Every new movie, good speed, good quality available.
Surely, many would rather watch this way than run a vpn and torrent.
 
"Now, according to Sandvine's latest intelligence data, the BitTorrent protocol has lost all its appeal among internet users."

No... 4% of all internet traffic is still quite significant...

also - video streaming was virtually non-existant back when bittorrent began. While the percentages are clearly changing, are LESS people actually using bittorrent? Or are they just streaming AS WELL.

I would like to see the raw data download numbers... I suspect that bittorent DATA has actually increased - just not as quickly as streaming data. Internet usage in total has dramatically increased in the past several years - percentages, while relevant, don't tell the whole picture here.
 
What this article misses is that the size of torrents has come down due to better encoding techniques, with h265 you can get 1080p at a fraction of the size of the h264 verison, with games they are often selective download and heavily compressed, media torrents will likely continue to get smaller.
 
"Now, according to Sandvine's latest intelligence data, the BitTorrent protocol has lost all its appeal among internet users."

No... 4% of all internet traffic is still quite significant...

also - video streaming was virtually non-existant back when bittorrent began. While the percentages are clearly changing, are LESS people actually using bittorrent? Or are they just streaming AS WELL.

I would like to see the raw data download numbers... I suspect that bittorent DATA has actually increased - just not as quickly as streaming data. Internet usage in total has dramatically increased in the past several years - percentages, while relevant, don't tell the whole picture here.
In the USA alone, internet traffic in 203 was 53 exabyte. Last year it was 456 exabytes. That's 8.6 times more data. That would mean that, if bittorrent traffic in the US was 4% today, it would have been about the same amount, imperially, in 2013. The traffic everywhere else has increased dramatically, bittorrent appears to be relatively level.
 
Keep jacking up the prices of streaming service, not to mention "needing" 3-4-5 services to watch what you want, and you'll see an uptick in P2P. As movie/tv services see more people going to "free" websites to watch the movies, even if they are outside of the USA, they will find ways to shut them down, again that will increase P2P
sites.
 
In the USA alone, internet traffic in 203 was 53 exabyte. Last year it was 456 exabytes. That's 8.6 times more data. That would mean that, if bittorrent traffic in the US was 4% today, it would have been about the same amount, imperially, in 2013. The traffic everywhere else has increased dramatically, bittorrent appears to be relatively level.
Well, according to the 2023 report, 33EB (33,000PB) per DAY was the traffic... P2P was 4% - or about 1.33EB (1333PB) per day...

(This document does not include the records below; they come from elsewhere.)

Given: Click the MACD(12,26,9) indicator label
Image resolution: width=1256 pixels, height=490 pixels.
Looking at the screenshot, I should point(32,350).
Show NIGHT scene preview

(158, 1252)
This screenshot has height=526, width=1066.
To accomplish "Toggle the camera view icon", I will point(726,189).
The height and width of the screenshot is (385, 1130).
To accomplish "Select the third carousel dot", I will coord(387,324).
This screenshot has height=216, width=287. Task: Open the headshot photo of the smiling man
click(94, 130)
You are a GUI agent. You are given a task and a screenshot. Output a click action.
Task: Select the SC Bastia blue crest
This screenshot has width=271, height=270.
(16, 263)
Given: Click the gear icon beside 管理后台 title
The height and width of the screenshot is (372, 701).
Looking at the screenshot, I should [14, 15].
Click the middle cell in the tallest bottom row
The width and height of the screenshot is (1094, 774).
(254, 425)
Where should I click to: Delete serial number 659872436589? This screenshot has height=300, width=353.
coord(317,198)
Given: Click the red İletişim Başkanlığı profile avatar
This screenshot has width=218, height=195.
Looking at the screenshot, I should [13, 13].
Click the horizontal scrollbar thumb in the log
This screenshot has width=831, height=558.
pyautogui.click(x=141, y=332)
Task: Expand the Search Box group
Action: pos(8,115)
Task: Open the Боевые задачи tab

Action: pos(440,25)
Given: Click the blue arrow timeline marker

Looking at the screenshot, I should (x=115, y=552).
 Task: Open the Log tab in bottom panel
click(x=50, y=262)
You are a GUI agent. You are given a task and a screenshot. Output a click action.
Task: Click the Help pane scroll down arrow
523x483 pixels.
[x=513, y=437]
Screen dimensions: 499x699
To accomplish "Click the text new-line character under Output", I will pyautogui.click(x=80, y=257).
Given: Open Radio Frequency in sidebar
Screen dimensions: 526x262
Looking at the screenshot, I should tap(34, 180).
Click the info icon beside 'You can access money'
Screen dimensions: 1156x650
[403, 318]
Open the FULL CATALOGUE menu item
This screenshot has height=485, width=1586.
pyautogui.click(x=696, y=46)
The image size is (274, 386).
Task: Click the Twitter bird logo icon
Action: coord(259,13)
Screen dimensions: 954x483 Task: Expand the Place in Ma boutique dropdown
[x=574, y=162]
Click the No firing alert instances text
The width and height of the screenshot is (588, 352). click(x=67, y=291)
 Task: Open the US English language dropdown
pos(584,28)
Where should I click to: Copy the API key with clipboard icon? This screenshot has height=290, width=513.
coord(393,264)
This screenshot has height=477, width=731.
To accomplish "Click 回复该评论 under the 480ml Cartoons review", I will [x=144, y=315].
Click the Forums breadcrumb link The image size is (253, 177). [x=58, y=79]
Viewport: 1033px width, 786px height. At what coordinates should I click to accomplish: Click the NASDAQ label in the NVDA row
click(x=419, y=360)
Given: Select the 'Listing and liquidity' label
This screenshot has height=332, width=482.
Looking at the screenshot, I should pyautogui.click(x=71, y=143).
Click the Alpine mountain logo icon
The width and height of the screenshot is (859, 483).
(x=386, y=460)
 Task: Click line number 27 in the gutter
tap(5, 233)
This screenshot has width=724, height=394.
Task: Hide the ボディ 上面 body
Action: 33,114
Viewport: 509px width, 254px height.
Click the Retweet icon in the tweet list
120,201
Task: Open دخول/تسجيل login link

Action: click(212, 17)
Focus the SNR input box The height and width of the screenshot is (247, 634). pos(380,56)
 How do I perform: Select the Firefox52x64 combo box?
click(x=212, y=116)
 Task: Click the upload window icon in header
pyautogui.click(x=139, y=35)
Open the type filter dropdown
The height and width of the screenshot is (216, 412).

In 2003, there was 22 PB of traffic a day... 35% was P2P - or about 7.7 PB

So... There has been more than a 173x increase in P2P traffic since 2003...
 
Did the study have a way of calculating the BitTorrent usage that’s clouded behind VPN? Anyone using it in the US pretty much has to use a VPN to do it so that their ISP doesn’t snoop and literally cancel their internet.
 
What this article misses is that the size of torrents has come down due to better encoding techniques, with h265 you can get 1080p at a fraction of the size of the h264 verison, with games they are often selective download and heavily compressed, media torrents will likely continue to get smaller.
Ehhh as someone who likes watching anime, back when Naruto was popular 250-300mb power episode was pretty normal. Terribly high compression.
Nowadays there's plenty of anime around 1gb per episode. The better codecs are no match for the demand for higher quality (and resolution).

The movie watchers want 4k now, not 480-720p.